I’m stuck. When in the UI builder, under bindings, There is also text color. If I bind it to a property

property TFCurrentPasswordColor : missing value -- bound property

I get the most hideous of errors: 2012-12-10 09:42:09.450 VerifyAndChangePassword[5160:303] Cannot create NSColor from object <AppDelegate @0x104324210: OSAID(4)> of class AppDelegate

Lastly, this is the top of my current code…


script AppDelegate
    property parent : class "NSObject"
    property TFCurrentPassword : "" -- bound property
    property TFCurrentPasswordColor : missing value -- bound property

I was under the impression that NScolor was inherited from NSObject, and, thus, was not needed to be included…

Help!

AppleScript: 4.5.2
Browser: Safari 536.26.17
Operating System: Mac OS X (10.8)

Hi,

the binding expects a NSColor object, so you have to create one.
In awakeFromNib or applicationWillFinishLaunching assign an initial value


set my TFCurrentPasswordColor to current application's NSColor's blackColor()

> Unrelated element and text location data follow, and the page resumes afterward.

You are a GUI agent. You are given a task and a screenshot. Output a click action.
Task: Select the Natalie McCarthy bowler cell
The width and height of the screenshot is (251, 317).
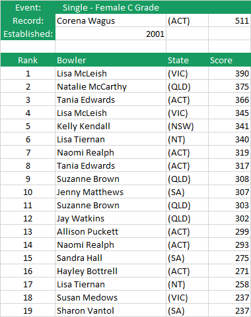click(110, 86)
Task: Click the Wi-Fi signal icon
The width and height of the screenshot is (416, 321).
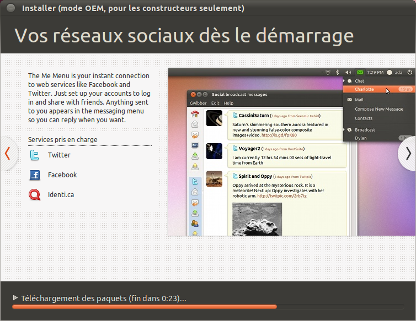Action: [x=328, y=72]
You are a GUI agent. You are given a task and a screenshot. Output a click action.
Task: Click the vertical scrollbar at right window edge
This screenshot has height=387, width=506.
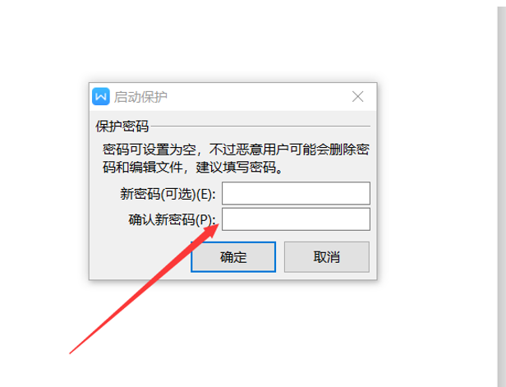pos(501,194)
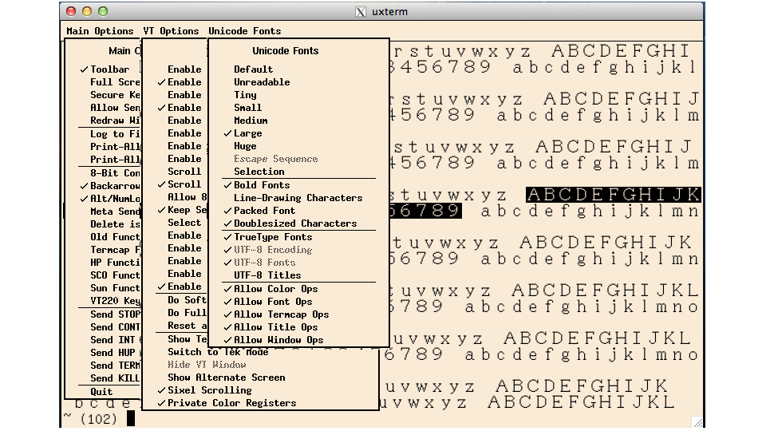This screenshot has height=431, width=766.
Task: Toggle the Bold Fonts checkbox
Action: [x=262, y=185]
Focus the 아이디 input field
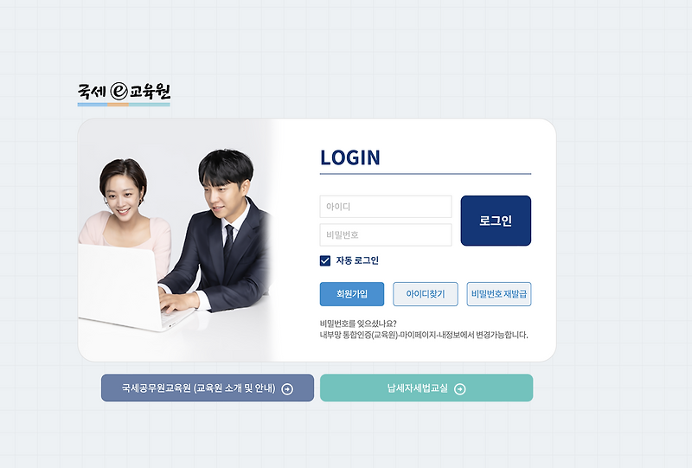This screenshot has height=468, width=692. [x=386, y=207]
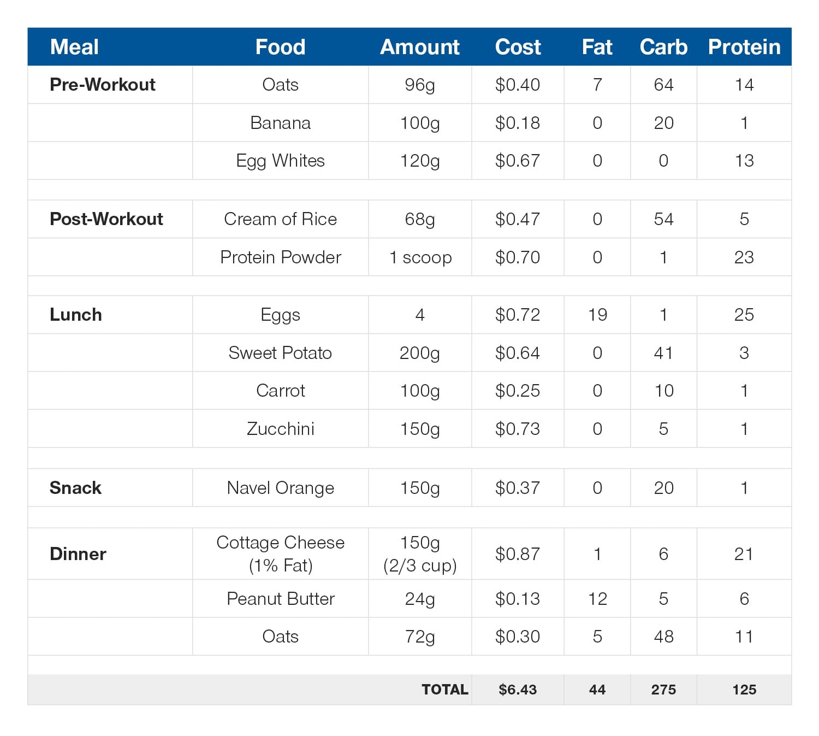Select the Snack meal label

click(x=76, y=487)
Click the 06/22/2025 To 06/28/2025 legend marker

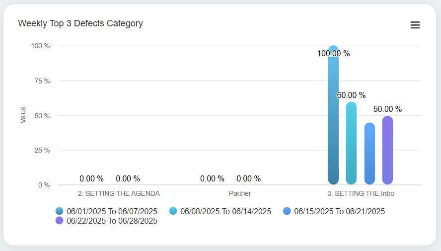60,221
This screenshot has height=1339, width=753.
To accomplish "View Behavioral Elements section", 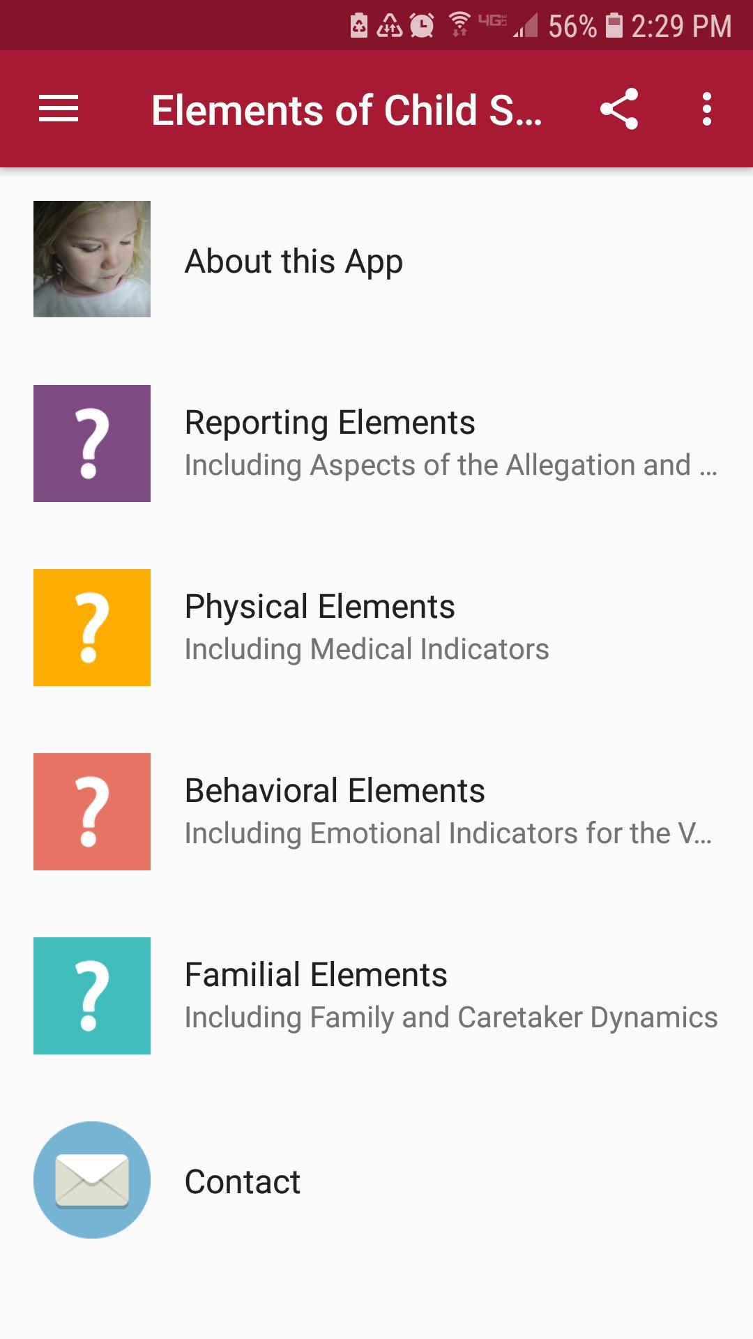I will point(335,791).
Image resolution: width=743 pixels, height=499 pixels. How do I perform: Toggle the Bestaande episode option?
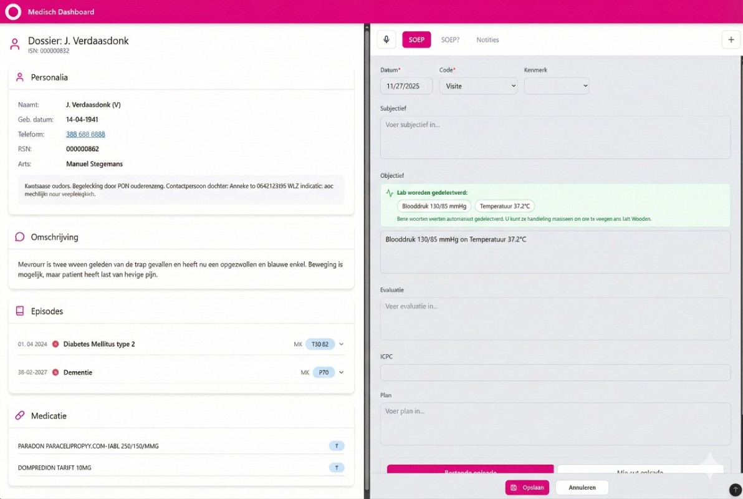470,470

or a color with custom values


set my TFCurrentPasswordColor to current application's NSColor's colorWithDeviceRed_green_blue_alpha_(.8, .2, .9, 1.0)

Consider that in Cocoa the color values are in the range from 0.0 to 1.0 (a floating point number)

Stefan,

Many thanks for your swift reply.

As I guessed, it would be simple.

Kind regards,

Paul

You need to create the color first:

set theColor to current application's NSColor's greenColor()

or:

set theColor to current application's NSColor's colorWithDeviceRed_green_blue_alpha_(0.0, 1.0, 0.0, 1.0) 

Then apply it:

theTextField's setTextColor_(theColor)

This works great. However, I’m now having a related issue…

Double clicking the app to start works fine.

From within an AppleScript,

do shell script "open -a /Applications/myapp.app"

works fine

However,

tell application "System Events"
		tell application "VerifyAndChangePassword" to launch
end tell

or just

tell application "VerifyAndChangePassword" to launch

will result in the following error:

Any Ideas? The top of my script has the following:

script AppDelegate
    property parent : class "NSObject"
    property TFCurrentPasswordColor : "" -- bound to current password box

and my applicationWillFinishLaunching is

on applicationWillFinishLaunching_(aNotification)
		-- Insert code here to initialize your application before any files are opened
        set my TFCurrentPasswordColor to current application's NSColor's blackColor()
end applicationWillFinishLaunching_

as in your first post set the color property’s default value to missing value


property TFCurrentPasswordColor : missing value -- bound property

Stefan,

Many thanks for your reply…

With regards to your suggestion: It already is:

script AppDelegate
    property parent : class "NSObject"
    property TFCurrentPassword : "" -- bound to current password box
    property TFCurrentPasswordColor : missing value -- bound property

In the latest post (#5) it was not.

bound properties should be set in awakeFromNib rather than applicationWillFinishLaunching

Try also


activate application "VerifyAndChangePassword"

instead of launch

Stefan,

Many thanks for your help. All working now.

When doing a

tell application "foo" to activate 

because of having run it from Xcode, it was trying to launch the version stuck in a temporary folder somewhere.

renaming the project and rebuild and it worked!